Los datos oficiales del Indec correspondientes a noviembre de 2025 confirman un escenario crítico para el bolsillo de los trabajadores. El índice de salarios registró un incremento promedio del 1,8%, una cifra que resultó insuficiente frente al 2,5% de inflación medido en el mismo periodo.
Esta brecha profundiza la caída del poder adquisitivo en un año marcado por la tensión entre paritarias y aumentos de servicios, dejando un balance interanual de crecimiento salarial del 40,3%, que no alcanza a compensar el costo de vida acumulado.
Desglose por sectores: nadie logró superar la inflación
El impacto de la inflación fue transversal, afectando tanto a trabajadores registrados como a aquellos que se encuentran en la informalidad:
- Sector Privado Registrado: Los sueldos en blanco subieron un 2,1% mensual.

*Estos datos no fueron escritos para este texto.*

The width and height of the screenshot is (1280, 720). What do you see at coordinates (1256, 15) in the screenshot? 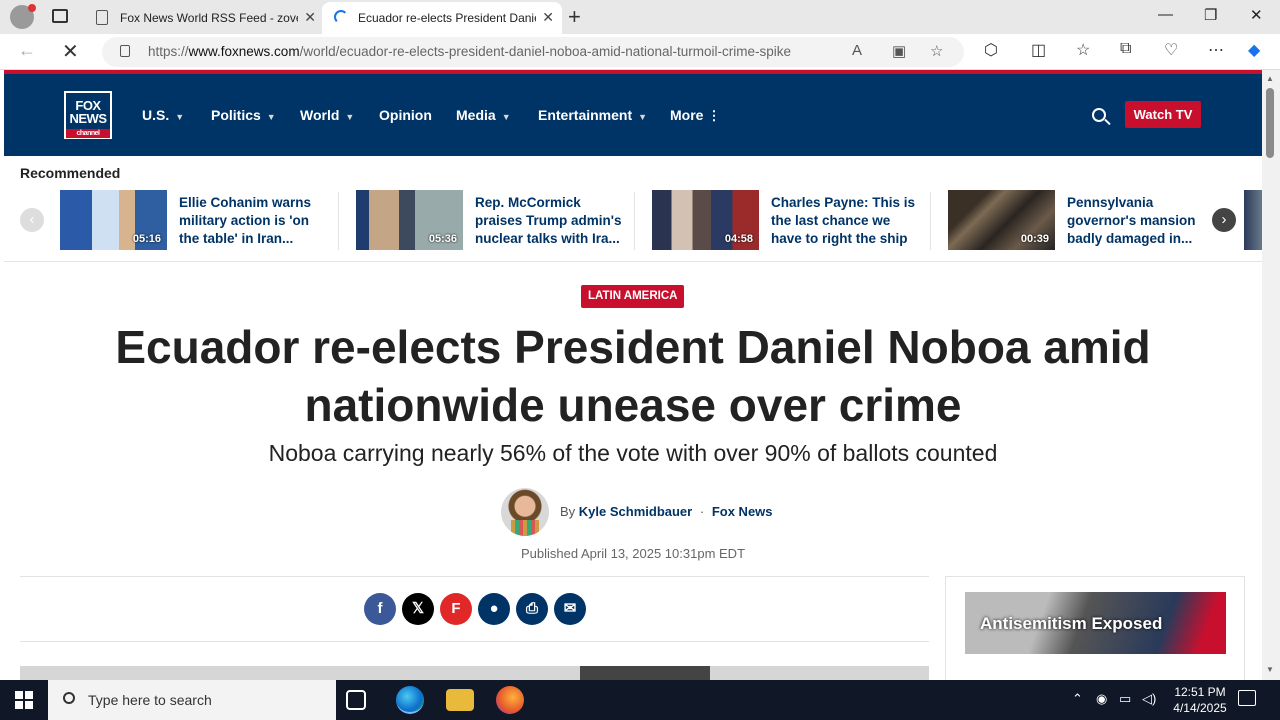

En la comparación interanual, el alza fue del 29,1%, quedando por debajo del 31,4% de inflación acumulada en el mismo lapso.
- Sector Público: Fue el segmento más castigado del mes, con una suba de apenas el 1,2%. Los empleados estatales enfrentan un contexto de fuerte ajuste fiscal que limita la capacidad de recomposición frente a los precios.
- Trabajadores Informales: Aunque registraron un aumento mensual del 1,7% y muestran una suba interanual del 100,5%, el dato es engañoso. Este crecimiento parte de niveles de ingresos extremadamente bajos y sufre un desfasaje estadístico de cinco meses, lo que mantiene a este grupo como el más vulnerable de la economía.
Un escenario de tensión hacia 2026
El acumulado del año muestra que las negociaciones paritarias no han logrado neutralizar el golpe inflacionario. La presión de las tarifas de servicios públicos y el costo de la canasta básica continúan erosionando el salario real, planteando un inicio de 2026 con fuertes reclamos de actualización en todos los niveles laborales.